# Brief:
Below are some records: retype them all exactly, but not the pictures.

◆ ◆ ◆ ◆ ◆ ◆ ◆

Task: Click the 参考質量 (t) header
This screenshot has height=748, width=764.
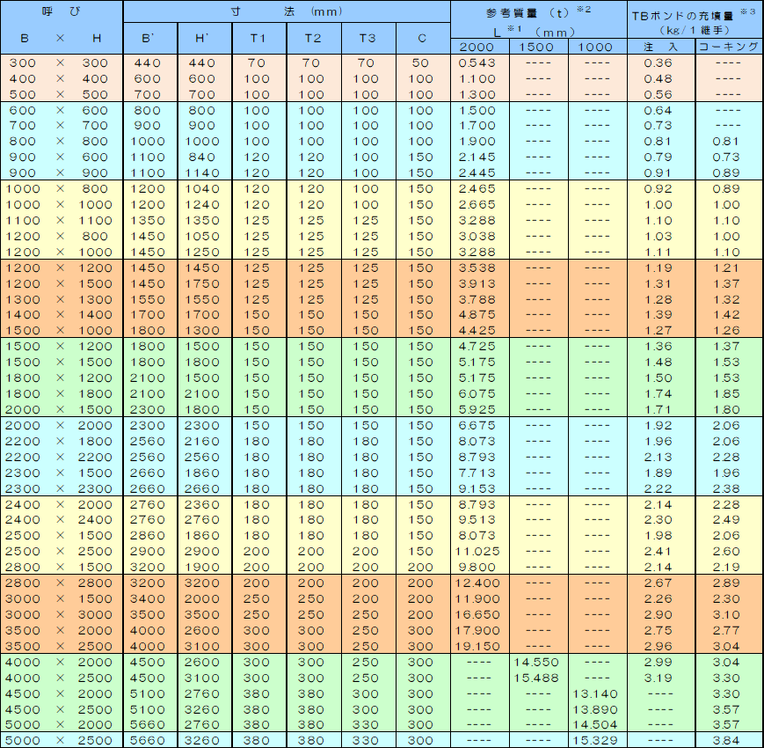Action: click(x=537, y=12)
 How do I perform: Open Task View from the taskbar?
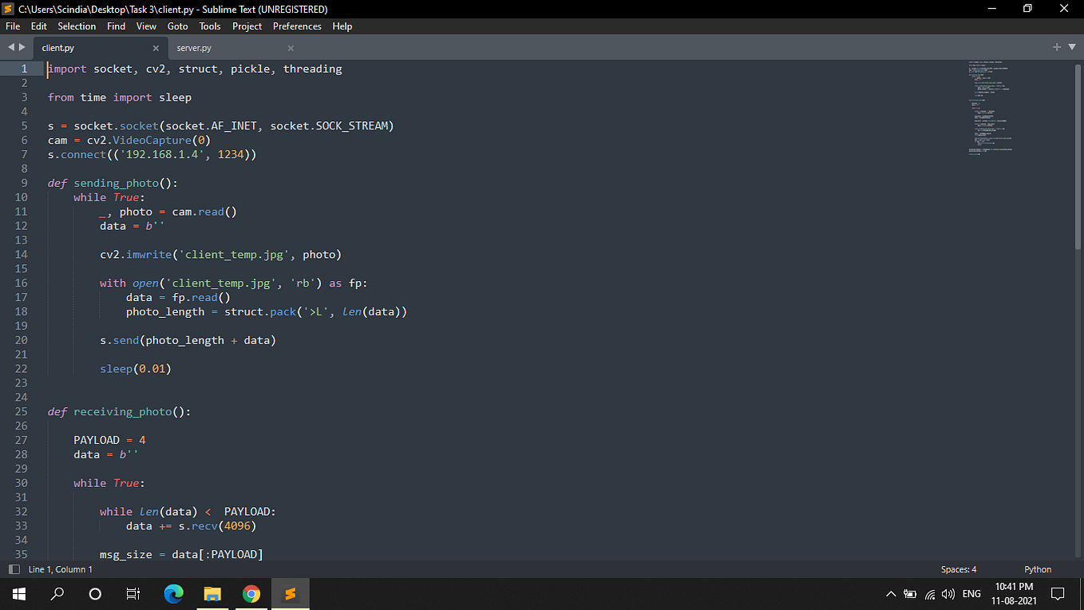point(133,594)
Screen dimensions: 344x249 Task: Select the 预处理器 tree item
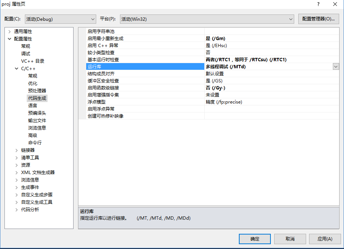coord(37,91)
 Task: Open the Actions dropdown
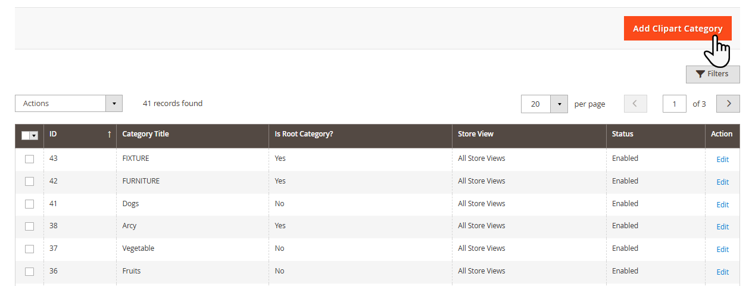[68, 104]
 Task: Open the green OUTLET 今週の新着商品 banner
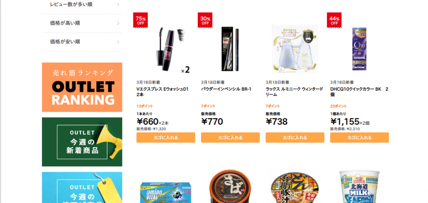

◆ ◆ ◆ ◆ ◆ ◆ ◆

# Solution:
Task: Click the 参考質量 (t) header
This screenshot has height=748, width=764.
Action: click(x=537, y=12)
 How do I perform: Open Task View from the taskbar?
point(133,594)
Screen dimensions: 344x249 Task: Select the 预处理器 tree item
coord(37,91)
 Task: Open the Actions dropdown
[68, 104]
 Task: Open the green OUTLET 今週の新着商品 banner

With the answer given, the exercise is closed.